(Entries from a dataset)
┏━━

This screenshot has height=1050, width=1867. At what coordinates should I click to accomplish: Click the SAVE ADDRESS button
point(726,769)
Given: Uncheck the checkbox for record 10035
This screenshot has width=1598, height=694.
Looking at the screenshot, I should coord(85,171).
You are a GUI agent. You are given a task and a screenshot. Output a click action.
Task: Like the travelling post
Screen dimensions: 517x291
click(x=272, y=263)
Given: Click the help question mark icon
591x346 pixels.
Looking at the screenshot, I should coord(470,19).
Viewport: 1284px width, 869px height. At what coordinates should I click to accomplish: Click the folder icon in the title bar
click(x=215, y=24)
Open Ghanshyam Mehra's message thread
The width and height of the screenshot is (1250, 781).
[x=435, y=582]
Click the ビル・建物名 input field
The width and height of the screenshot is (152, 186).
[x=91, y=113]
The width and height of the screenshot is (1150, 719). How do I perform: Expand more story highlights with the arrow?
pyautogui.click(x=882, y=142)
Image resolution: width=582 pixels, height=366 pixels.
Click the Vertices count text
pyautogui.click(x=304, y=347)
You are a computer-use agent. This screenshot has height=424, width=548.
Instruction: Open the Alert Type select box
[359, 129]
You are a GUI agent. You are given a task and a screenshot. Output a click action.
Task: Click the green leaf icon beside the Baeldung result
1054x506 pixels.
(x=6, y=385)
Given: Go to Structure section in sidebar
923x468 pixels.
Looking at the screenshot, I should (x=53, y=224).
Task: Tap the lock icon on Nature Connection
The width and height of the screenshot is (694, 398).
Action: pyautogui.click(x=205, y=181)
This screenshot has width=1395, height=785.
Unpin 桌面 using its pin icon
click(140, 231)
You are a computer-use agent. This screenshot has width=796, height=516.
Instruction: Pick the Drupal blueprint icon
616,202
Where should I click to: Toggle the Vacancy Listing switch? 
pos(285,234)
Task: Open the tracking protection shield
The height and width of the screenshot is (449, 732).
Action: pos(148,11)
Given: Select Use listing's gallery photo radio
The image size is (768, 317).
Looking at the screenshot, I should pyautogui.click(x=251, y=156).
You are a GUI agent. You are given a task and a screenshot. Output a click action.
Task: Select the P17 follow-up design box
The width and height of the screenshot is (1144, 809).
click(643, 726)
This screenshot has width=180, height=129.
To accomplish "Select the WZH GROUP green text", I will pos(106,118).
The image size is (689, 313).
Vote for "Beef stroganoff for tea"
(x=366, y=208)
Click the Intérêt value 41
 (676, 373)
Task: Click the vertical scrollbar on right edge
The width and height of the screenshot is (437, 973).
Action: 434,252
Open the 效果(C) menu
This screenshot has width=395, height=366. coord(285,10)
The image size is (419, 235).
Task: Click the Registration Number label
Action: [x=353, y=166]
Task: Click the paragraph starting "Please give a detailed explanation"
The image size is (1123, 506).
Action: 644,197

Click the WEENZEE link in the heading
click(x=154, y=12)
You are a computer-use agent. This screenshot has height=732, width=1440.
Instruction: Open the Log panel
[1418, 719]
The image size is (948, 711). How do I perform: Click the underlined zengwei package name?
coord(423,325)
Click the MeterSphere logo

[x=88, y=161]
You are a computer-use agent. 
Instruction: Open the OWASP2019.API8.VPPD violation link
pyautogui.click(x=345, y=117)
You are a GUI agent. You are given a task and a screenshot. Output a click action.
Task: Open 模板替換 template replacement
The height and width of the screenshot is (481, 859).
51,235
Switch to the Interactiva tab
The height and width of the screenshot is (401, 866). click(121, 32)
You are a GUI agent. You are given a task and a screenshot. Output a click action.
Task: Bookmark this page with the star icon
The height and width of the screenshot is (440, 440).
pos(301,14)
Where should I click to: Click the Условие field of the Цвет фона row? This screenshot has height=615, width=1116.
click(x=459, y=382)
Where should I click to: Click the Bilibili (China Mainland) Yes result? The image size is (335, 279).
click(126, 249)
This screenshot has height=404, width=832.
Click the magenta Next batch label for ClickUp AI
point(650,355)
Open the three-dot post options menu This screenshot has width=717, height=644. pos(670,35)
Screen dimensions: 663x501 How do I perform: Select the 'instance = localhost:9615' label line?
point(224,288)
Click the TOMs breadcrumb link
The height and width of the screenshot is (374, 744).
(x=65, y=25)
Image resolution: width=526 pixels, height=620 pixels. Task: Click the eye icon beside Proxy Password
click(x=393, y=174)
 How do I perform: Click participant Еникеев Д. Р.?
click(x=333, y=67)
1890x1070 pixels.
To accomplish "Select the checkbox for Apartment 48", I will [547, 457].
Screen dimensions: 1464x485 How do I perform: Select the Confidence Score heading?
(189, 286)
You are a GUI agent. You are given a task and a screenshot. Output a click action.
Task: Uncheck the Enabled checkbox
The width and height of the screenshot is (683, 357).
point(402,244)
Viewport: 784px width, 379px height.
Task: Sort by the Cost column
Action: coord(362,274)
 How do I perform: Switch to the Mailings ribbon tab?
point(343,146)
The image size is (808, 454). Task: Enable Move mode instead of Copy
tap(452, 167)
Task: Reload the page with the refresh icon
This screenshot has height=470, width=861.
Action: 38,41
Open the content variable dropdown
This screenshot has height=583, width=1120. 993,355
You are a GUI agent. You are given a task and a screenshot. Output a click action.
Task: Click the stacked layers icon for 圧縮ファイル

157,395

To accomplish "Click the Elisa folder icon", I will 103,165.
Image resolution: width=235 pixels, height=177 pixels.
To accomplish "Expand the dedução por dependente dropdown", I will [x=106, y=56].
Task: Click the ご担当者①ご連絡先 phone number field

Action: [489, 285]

┗━━

__TASK STATEMENT__
Rewrite the lines of the material as a numbered list, starting with the line that contains "Image resolution: width=235" and going on through the last line of the material, leaving out any blank lines.

__WRITTEN SOLUTION__
1. Image resolution: width=235 pixels, height=177 pixels.
2. To accomplish "Expand the dedução por dependente dropdown", I will [x=106, y=56].
3. Task: Click the ご担当者①ご連絡先 phone number field
4. Action: [489, 285]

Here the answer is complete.